● TASK INSTRUCTIONS
In the records below, find the line with "Root Canal Recovery" and the line with "Blog (143, 2159)". Print both exactly, along with every line between them, and no other line.

● RECORDS SUPPLIED
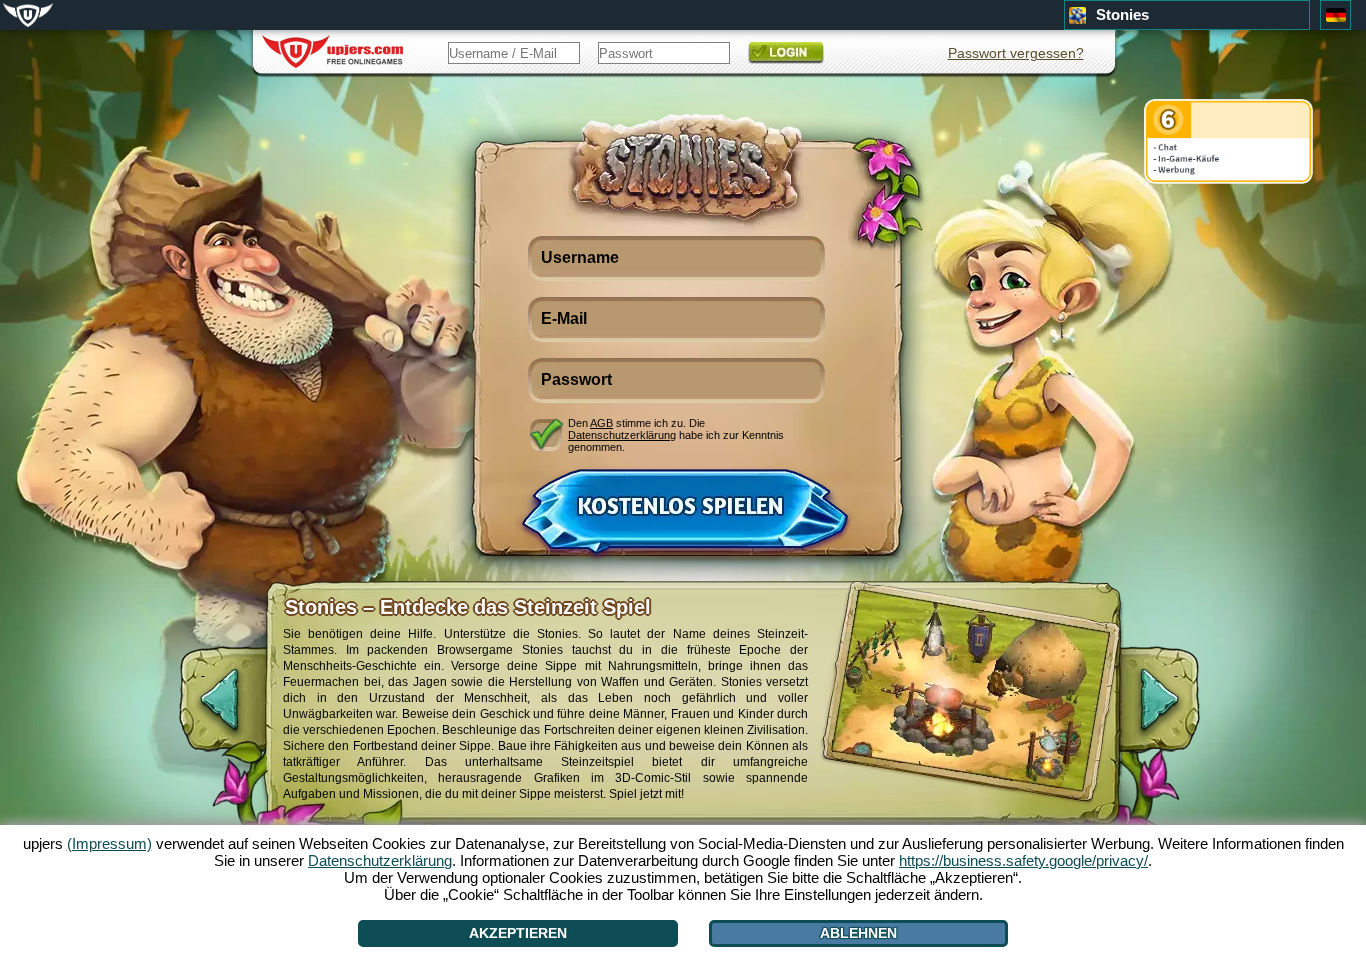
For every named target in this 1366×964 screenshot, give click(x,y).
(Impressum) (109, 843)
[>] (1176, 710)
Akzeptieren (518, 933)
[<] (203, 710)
...
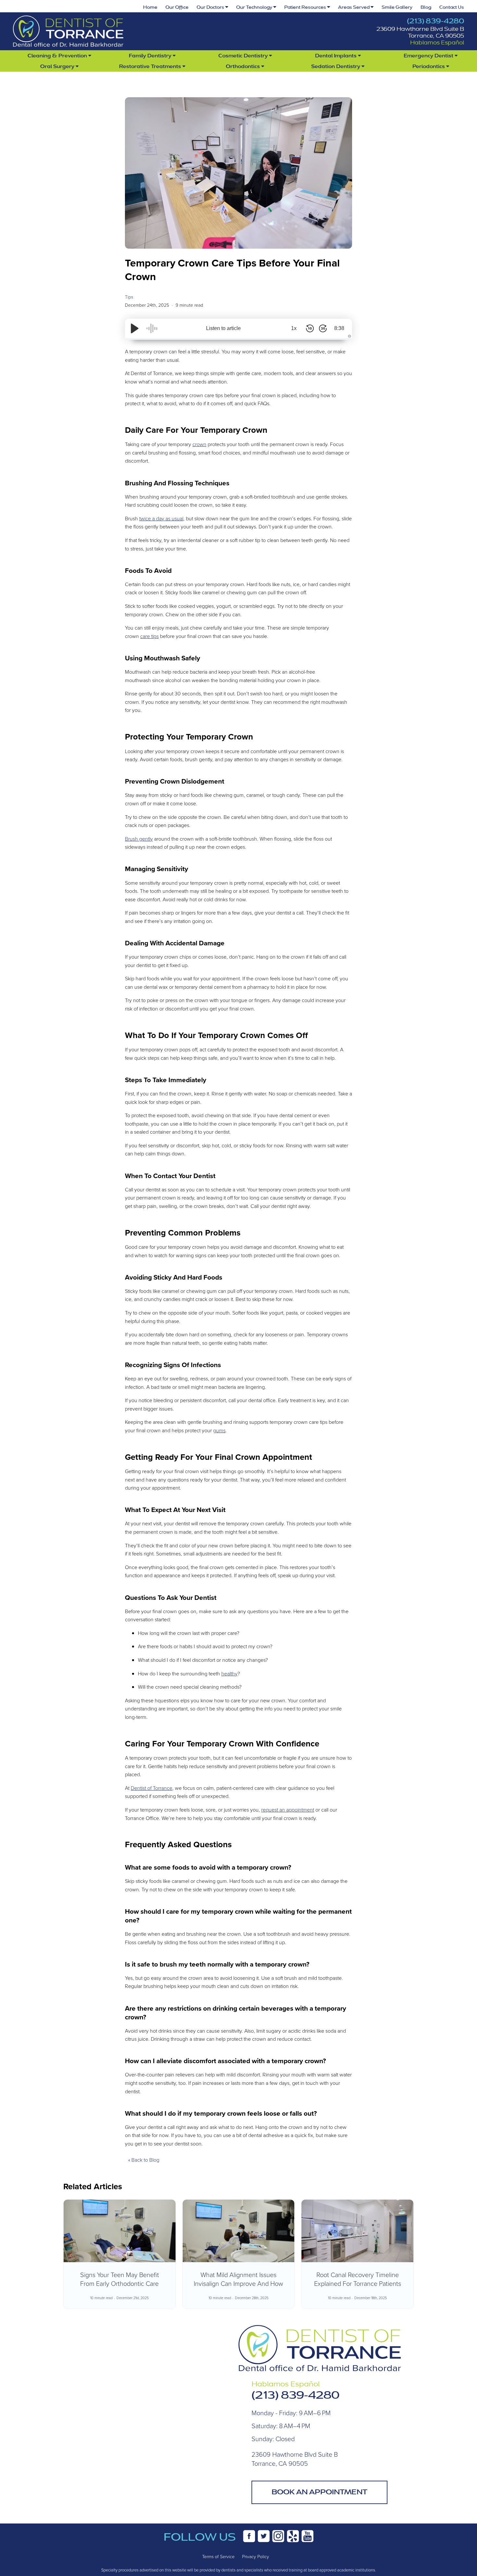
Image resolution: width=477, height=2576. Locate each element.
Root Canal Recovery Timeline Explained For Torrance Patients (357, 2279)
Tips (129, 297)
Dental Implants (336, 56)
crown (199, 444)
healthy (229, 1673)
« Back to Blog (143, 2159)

● RESULT FOR THIS EXERCISE
Root Canal Recovery Timeline Explained For Torrance Patients (357, 2279)
Tips (129, 297)
Dental Implants (336, 56)
crown (199, 444)
healthy (229, 1673)
« Back to Blog (143, 2159)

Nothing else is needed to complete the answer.